:: WHAT TO DO ::
Repeat every record below, word for word.

(Data entries)
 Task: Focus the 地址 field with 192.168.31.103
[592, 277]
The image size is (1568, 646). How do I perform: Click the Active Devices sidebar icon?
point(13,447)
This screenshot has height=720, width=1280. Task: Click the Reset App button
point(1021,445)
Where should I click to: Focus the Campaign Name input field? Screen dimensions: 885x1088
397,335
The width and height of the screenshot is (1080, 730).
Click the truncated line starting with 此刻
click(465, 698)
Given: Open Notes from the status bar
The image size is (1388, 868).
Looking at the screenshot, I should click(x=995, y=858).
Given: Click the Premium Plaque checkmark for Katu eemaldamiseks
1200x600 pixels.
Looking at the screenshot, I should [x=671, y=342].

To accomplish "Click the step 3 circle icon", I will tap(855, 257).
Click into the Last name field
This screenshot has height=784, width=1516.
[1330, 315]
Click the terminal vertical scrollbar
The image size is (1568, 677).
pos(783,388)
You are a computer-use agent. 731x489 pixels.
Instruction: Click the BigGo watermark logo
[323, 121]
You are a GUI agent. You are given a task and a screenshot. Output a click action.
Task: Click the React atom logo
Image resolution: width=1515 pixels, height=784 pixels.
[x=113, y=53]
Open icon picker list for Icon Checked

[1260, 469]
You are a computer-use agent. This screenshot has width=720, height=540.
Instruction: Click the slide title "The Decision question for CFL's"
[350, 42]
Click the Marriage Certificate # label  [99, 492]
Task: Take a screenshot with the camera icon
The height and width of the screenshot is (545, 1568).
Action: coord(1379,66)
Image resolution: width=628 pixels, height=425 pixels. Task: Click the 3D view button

:: WORKED SOLUTION ::
 Task: Focus the 地址 field with 192.168.31.103
[592, 277]
The image size is (1568, 646). How do I perform: Click the Active Devices sidebar icon?
point(13,447)
This screenshot has height=720, width=1280. Task: Click the Reset App button
point(1021,445)
Where should I click to: Focus the Campaign Name input field? Screen dimensions: 885x1088
397,335
The width and height of the screenshot is (1080, 730).
Click the truncated line starting with 此刻
click(465, 698)
Given: Open Notes from the status bar
The image size is (1388, 868).
Looking at the screenshot, I should click(x=995, y=858).
Given: Click the Premium Plaque checkmark for Katu eemaldamiseks
1200x600 pixels.
Looking at the screenshot, I should [x=671, y=342].

To accomplish "Click the step 3 circle icon", I will tap(855, 257).
Click into the Last name field
This screenshot has height=784, width=1516.
[1330, 315]
Click the terminal vertical scrollbar
The image size is (1568, 677).
pos(783,388)
You are a computer-use agent. 731x489 pixels.
Instruction: Click the BigGo watermark logo
[323, 121]
You are a GUI agent. You are given a task and a screenshot. Output a click action.
Task: Click the React atom logo
Image resolution: width=1515 pixels, height=784 pixels.
[x=113, y=53]
Open icon picker list for Icon Checked

[1260, 469]
You are a computer-use agent. This screenshot has width=720, height=540.
Instruction: Click the slide title "The Decision question for CFL's"
[350, 42]
Click the Marriage Certificate # label  [99, 492]
Task: Take a screenshot with the camera icon
The height and width of the screenshot is (545, 1568).
Action: coord(1379,66)
Image resolution: width=628 pixels, height=425 pixels. Task: Click the 3D view button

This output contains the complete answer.